Semarang, Idola 92.6 FM – Diduga menerima suap total Rp25,7 Milyar dari pengusaha benur, mantan Menteri Kelautan dan Perikanan Edhy Prabowo hanya dituntut 5 tahun. Lima tahun? Kita pun bertanya-tanya—kenapa hanya 5 tahun!

Padahal, pasal yang dapat dikenakan untuk penerima suap ancaman minimal 4 sampai 20 tahun atau seumur hidup. Di sisi lain, penyidik yang membongkar kasus Suap Benur ini disingkirkan menggunakan Tes Wawasan Kebangsaan. Lengkaplah sudah prestasi KPK “Era Baru” ini–begitu bunyi cuitan Febri Diansyah, mantan jubir KPK yang sudah mundur.

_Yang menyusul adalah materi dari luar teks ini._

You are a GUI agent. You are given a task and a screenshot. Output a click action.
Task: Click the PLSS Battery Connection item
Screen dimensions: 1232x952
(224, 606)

Kegelisahan yang diungkapkan Febri seolah mewakili kegelisahan publik yang geram dengan adanya tren pemberian discount bagi pelaku korupsi dari waktu ke waktu. Contoh terkini adalah mantan Jaksa Pinangki. Dari 10 tahun penjara mendapat potongan hukuman menjadi 4 tahun setelah bandingnya dikabulkan Pengadilan Tinggi Jakarta.

Dan, kini, muncul pula tren tuntutan pidana yang rendah pada koruptor. Pada Selasa lalu,Jaksa Penuntut Umum KPK menuntut Edhy Prabowo lima tahun penjara dan meminta majelis hakim mencabut hak politik Edhy untuk dipilih dalam jabatan publik selama 4 tahun sejak terdakwa selesai menjalani pidana pokok.

Maka, melihat fenomena vonis dan tuntutan pidana bagi koruptor yang semakin rendah, benarkah tren ini menjadi semacam “kenormalan baru” pada KPK “Era Baru”? Dan, bagaimana upaya penguatan KPK ke depan agar nyala api pemberantasan korupsi tak kian redup atau mati?

Untuk memperoleh gambaran atas persoalan ini, radio Idola Semarang berdiskusi dengan beberapa narasumber yakni: Azmi Syahputra (Ketua Asosiasi Ilmuwan Praktisi Hukum Indonesia (ALPHA))/Dosen di Fakultas Hukum Universitas Trisakti Jakarta; Zaenur Rohman (Peneliti Pusat Kajian Anti Korupsi (Pukat) Universitas Gadjah Mada (UGM) Yogyakarta); dan Boyamin Saiman (Koordinator Masyarakat Anti Korupsi Indonesia (MAKI)). (her/ yes/ ao)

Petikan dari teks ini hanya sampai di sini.